Why Does ICE Fear Us?
The Contra Costa County Sheriff’s Office and ICE are trying to silence us. But we will continue to speak out.
Our names are Catherine, Carl, Ann and William, and we are volunteers with Freedom for Immigrants, formerly known as CIVIC, and we want to know:
Why does ICE fear us?
Every Friday over the past few years, we have visited individuals in immigration detention, specifically, the West County Detention Facility in Richmond, CA.
That is until U.S. Immigration and Customs Enforcement and the Contra Costa County Sheriff’s Office shut down our program on March 6.
These are the reasons they revoked our access, according to the Sheriff’s Office’s press release, after a “thorough investigation was conducted”:
- Providing [our] personal phone numbers and addresses to incarcerated persons.
- Relaying messages to family and friends of incarcerated persons.
- Receiving phone calls and mail from incarcerated persons.
- Sending contraband to incarcerated persons.
- Depositing money into the accounts of incarcerated persons.
Today is Friday, which is when we would normally be volunteering inside the facility. But we can’t, even though the ACLU and dozens of other organizations have called on officials to reinstate our access.
If we were still allowed in, this is what would be happening.
Every Friday afternoon, we would turn in our government-issued IDs and place our jackets, wallets, and keys in little coin lockers before shuffling through the metal detector, then one heavy metal door after another.
Following the silent guard and clutching a notepad on which to write with worn-down golf pencils (pens are not allowed), we would go into the room you’d imagine — with thick glass windows and telephones that we would use to communicate with individuals in immigration detention.
We are a nondescript group of local residents, young and old, from up and down the East Bay.
We come from different walks of life — small business owners, housewives, educators, retirees, IT workers, writers, students. We would meet with detained immigrant men and women to talk with them and listen to their stories. Some of us are immigrants ourselves, and/or have family members, close friends, and partners from immigrant communities.
The people we would meet with are from Mongolia, China, France, and Haiti, as well as Mexico, Honduras, Guatemala and El Salvador — human beings from all over the world, all dressed in the same lime green clothes.
On the other side of the glass, the men and women would look back at us, sometimes in relief at seeing a familiar face, sometimes with worry, or sadness, or even quiet hope.
We would pick up the phone, smile, and share news with one another from either side of the glass.
They include asylum seekers, who are bewildered to be behind bars after escaping dangerous and traumatic experiences and who have to plead their case in hope and trust in our country. Others have been picked up without notice by ICE in front of their families, homes, and workplaces and have had their lives stopped mid-stream.
Many have languished for months or years as they await a trial with few means to contact legal help or find resources for the left-behind family.
Behind bars, they are often unable to maintain contact with loved ones for lack of resources in a system that charges exorbitant phone fees.
They do not have a right to a lawyer. They are left to their own devices to understand the exceptionally complicated immigration law that has them in its coils, to find a lawyer or to represent themselves.
As volunteers, we have operated transparently and consistently, cooperating with the jail for the last seven years to help people who have been rendered invisible by the immigration policies of our country.
Our activities have been conducted under the direct auspices of ICE itself. When our program began, ICE established a free hotline for our organization. We have gladly used it to connect the detained people with their friends and families. This line has also been used to convey messages. Mostly, people send practical messages to family, or a simple “I love you” or “please don’t worry about me.”

(Exercise prompt):
In the piece about immigration detention visits, on what date did ICE and the Contra Costa County Sheriff's Office shut down the volunteer program?

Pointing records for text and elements
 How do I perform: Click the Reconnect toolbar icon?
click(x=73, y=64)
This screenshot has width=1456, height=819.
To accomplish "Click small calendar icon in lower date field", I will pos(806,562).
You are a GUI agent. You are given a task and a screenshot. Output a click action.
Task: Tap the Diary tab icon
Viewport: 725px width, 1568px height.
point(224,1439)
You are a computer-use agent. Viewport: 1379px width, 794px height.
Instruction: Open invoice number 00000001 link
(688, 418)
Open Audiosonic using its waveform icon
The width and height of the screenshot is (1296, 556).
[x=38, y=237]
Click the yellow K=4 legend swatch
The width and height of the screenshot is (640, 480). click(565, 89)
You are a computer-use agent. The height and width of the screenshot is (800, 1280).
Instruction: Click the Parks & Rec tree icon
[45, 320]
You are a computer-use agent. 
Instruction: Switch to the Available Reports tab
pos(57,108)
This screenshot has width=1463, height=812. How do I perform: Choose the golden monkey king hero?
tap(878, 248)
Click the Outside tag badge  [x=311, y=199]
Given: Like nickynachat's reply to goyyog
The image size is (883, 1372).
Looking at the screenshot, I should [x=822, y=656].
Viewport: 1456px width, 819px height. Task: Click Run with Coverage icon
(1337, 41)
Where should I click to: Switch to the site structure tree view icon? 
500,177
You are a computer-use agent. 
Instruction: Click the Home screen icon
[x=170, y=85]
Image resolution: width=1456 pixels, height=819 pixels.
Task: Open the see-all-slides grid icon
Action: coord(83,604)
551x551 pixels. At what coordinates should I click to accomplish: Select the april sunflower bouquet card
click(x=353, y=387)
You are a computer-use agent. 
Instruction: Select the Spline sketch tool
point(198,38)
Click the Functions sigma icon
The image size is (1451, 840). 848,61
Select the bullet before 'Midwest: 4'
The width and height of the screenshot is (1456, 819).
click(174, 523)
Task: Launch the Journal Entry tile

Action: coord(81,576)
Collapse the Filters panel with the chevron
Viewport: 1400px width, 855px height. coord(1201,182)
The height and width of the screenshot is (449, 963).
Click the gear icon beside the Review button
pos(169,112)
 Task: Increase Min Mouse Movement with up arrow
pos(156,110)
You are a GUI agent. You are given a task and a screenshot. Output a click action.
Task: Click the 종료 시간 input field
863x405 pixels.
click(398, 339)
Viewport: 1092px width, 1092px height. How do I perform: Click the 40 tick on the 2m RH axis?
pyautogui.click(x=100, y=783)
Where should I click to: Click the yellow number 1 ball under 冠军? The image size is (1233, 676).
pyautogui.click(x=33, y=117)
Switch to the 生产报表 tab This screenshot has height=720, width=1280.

(Task result):
March 6